▸ **What to work on**:
Can you retype, word for word, the stretch of the BCI passage below that opens with the words containing "Risk is in fact" and closes with "the first example."?

▸ **Passage shown**:
□ □ □ □

Risk is in fact a very important question, and in the case of Automobile, many dimensions of risk are involved. First, there is the risk that I might die from a car accident by reckless driving, something the BCI aims at preventing. Second, there is the risk of others to die from my reckless driving. In this case, we face the question of how to regulate social risks, apart from paternalistically preventing people from harming themselves as in the first example.

Next, consider privacy. Presumably there will be many data that arise and can get stored when using the BCI. Of what kind are these data? What can one do with them, for instance the car company, the BCI producer or the car insurance company? It is not only the data gathered by the device, but also the driver’s behavior generates data that can be used, for example if she turns off the BCI to finally overtake. Or should the possibility of a driver turning off the BCI be prohibited?

In other cases, such as Entertain, when BCIs are used as primary agents for an action of the mediating-type, questions of functionality and safety emerge. We would certainly not want a BCI to explode while we navigate through our TV. The same holds for BCI as secondary agent, i.e. as agent that strictly executes actions after another agent’s initiation. In Production, the BCI would not be widely used in factories if it did not do its job, namely to reliably assist the worker.

□ □ □ □

▸ **Material provided**:
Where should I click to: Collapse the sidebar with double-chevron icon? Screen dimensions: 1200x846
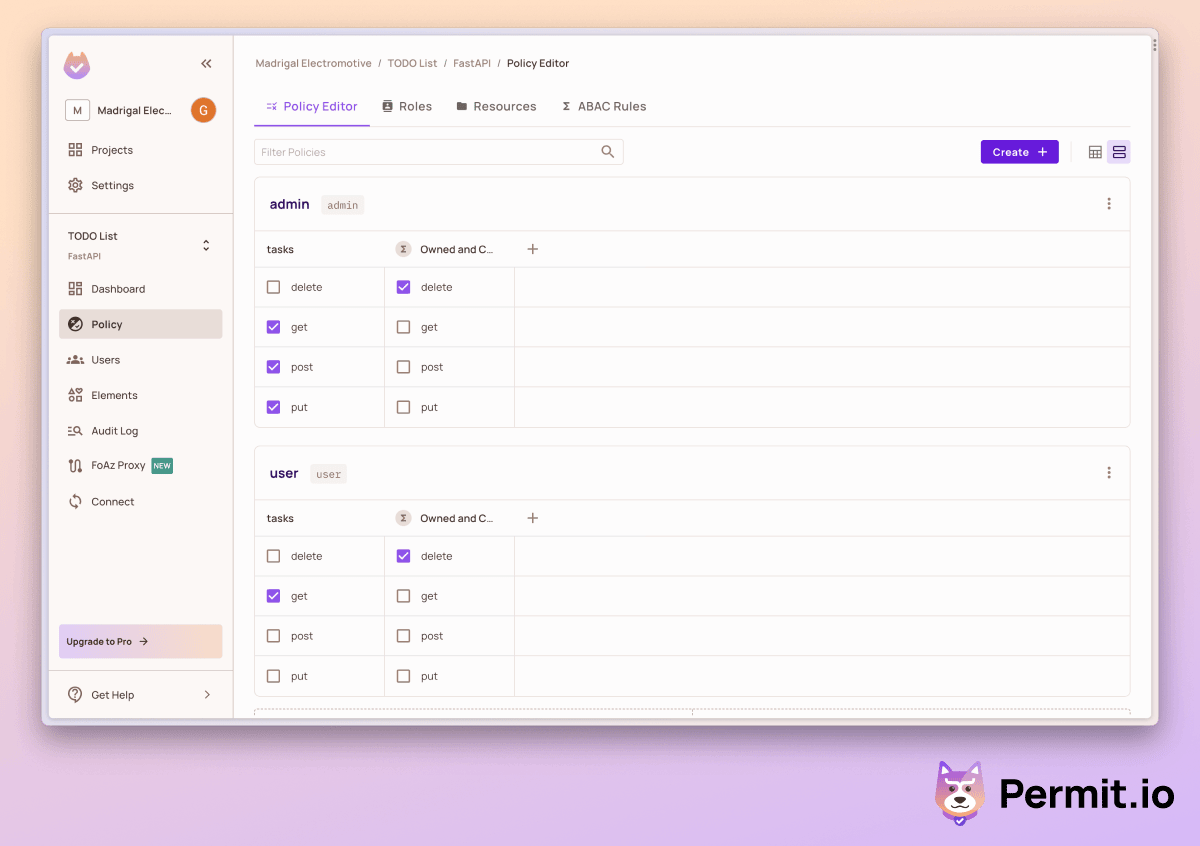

□ □ □ □

▸ **Exercise output**:
Risk is in fact a very important question, and in the case of Automobile, many dimensions of risk are involved. First, there is the risk that I might die from a car accident by reckless driving, something the BCI aims at preventing. Second, there is the risk of others to die from my reckless driving. In this case, we face the question of how to regulate social risks, apart from paternalistically preventing people from harming themselves as in the first example.